— Start of TEXT EXTRACT —
Chapter 7: When and Where --- Design Patterns — Corr & Stagnitto
Why this is in the vault
Time and location are the two dimensions that appear in virtually every fact table. Getting them wrong cascades into broken YTD comparisons, incorrect fiscal reporting, and ETL pipelines that silently produce wrong numbers. This chapter is a pattern catalog for every time/location modeling decision Ray Data Co will encounter in client engagements --- from basic calendar dimensions through multinational holiday handling and journey analysis. The patterns here complement Kimball’s Toolkit coverage but go deeper on operational concerns like fact-specific calendars and date version keys.
Key concepts
Time dimensions (the “why bother” case)
Every fact should join to a physical time dimension rather than relying on raw timestamps. The rationale is efficiency and consistency: descriptive time attributes (day of week, fiscal period, holiday flag) are derived once in the dimension rather than recalculated by every query. Many attributes --- fiscal periods, holidays, seasons --- cannot be derived from timestamps at all because they are organization- or geography-specific.
Splitting date from time of day
Time is best modeled as two separate physical dimensions: a calendar (date) dimension and a clock (time-of-day) dimension. This reflects how users actually query: most analysis groups by sets of days (months, quarters, fiscal periods), while a smaller set of queries groups by periods within a day (shifts, peak/off-peak). Separating them keeps each dimension small, makes fact-table time granularity explicit, and avoids the combinatorial explosion of merging them (365 x 1,440 = 525,600 rows per year at minute grain).
— End of TEXT EXTRACT —
— Start of SOURCE MATERIAL —
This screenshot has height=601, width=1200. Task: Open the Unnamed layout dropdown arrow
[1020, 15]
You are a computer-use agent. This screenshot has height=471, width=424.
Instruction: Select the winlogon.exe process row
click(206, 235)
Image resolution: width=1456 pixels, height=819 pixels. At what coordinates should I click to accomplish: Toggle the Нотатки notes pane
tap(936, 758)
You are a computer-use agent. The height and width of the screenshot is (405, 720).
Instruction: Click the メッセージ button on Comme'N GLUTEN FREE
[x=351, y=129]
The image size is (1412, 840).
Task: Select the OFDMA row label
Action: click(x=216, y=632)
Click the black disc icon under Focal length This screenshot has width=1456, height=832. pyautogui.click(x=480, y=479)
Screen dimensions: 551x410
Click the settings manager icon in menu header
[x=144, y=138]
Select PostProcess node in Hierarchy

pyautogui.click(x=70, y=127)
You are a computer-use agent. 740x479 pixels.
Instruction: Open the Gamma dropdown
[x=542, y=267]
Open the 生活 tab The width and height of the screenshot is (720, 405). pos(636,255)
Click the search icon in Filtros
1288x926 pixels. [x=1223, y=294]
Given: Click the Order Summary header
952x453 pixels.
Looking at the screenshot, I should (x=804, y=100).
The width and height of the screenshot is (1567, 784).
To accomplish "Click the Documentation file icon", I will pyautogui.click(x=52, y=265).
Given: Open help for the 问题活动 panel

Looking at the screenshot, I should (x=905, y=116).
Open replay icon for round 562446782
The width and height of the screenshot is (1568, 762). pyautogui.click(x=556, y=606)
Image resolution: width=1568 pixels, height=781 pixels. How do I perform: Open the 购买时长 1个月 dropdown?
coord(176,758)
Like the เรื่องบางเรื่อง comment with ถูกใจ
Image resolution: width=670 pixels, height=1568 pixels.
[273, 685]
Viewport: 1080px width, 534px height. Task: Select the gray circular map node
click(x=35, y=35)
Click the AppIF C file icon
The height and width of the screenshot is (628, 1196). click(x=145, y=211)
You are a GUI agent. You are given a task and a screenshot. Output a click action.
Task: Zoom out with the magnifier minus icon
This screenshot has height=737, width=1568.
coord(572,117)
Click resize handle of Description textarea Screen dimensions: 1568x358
— End of SOURCE MATERIAL —
- WRITTEN REQUEST A -
Count the lines in the entries that contain the string "node", treating uppercase and lowercase as different. Give only the number.
- WRITTEN REQUEST B -
Proceed with the text on time and location dimensions, picking up after its last sentence.

- WRITTEN ANSWER A -
2

- WRITTEN ANSWER B -
Calendar dimensions
A well-built calendar dimension pre-computes all the groupings stakeholders need: day, week, month, quarter, year, fiscal period, fiscal year, holiday flags, and epoch counters (“day overall,” “month overall”) that enable cross-year-boundary intervals like “last 60 days.” Calendar dimensions are role-playing --- a single physical table can serve as ORDER DATE, DELIVERY DATE, etc. through aliased views. They are small (20 years of history + 10 future = ~7,300 rows) and should be pre-populated for the foreseeable future. Fiscal calendar attributes typically come from Finance; holiday schedules from HR or national calendars; seasonal info from Sales/Marketing.
Date keys
Unlike other surrogate keys, date keys should follow a consistent calendar-order sequence, enabling partition range scans and BETWEEN joins. Two main formats:
- ISO date keys (YYYYMMDD) --- easy for ETL to generate from source dates, human-readable, good for partition setup, but tempt BI users to filter on the key directly instead of using dimension attributes.
- Epoch-based keys --- integer offset from an origin date (e.g., 1/1/1900). More compact, harder to misuse, but less readable.
A date-keyed version of the calendar (materialized view keyed on the actual date rather than the surrogate) is useful as an outrigger for joining date-typed attributes like FIRST_PURCHASE_DATE or HIRE_DATE to the full calendar, but should not replace the surrogate-keyed calendar for fact tables.
Period calendars and month dimensions
Periodic snapshots and aggregate fact tables at weekly, monthly, or quarterly grain should not reuse the daily calendar --- doing so misleads users into thinking they can filter by day-level attributes on monthly data. Instead, create a separate MONTH rollup dimension (derivable as a materialized view from CALENDAR) with its own MONTH KEY. This makes the grain explicit. MONTH KEY can be set to MAX(DATE_KEY) within the month so that BI tools needing a single calendar table can fall back to CALENDAR at query time.
Offset calendars
Fact-specific origin dates (e.g., policy creation date for insurance) need their own offset calendar so that “month 4” means four months since the policy started, not April. These can coexist with the standard calendar on the same fact table, doubling rows but enabling queries from either perspective.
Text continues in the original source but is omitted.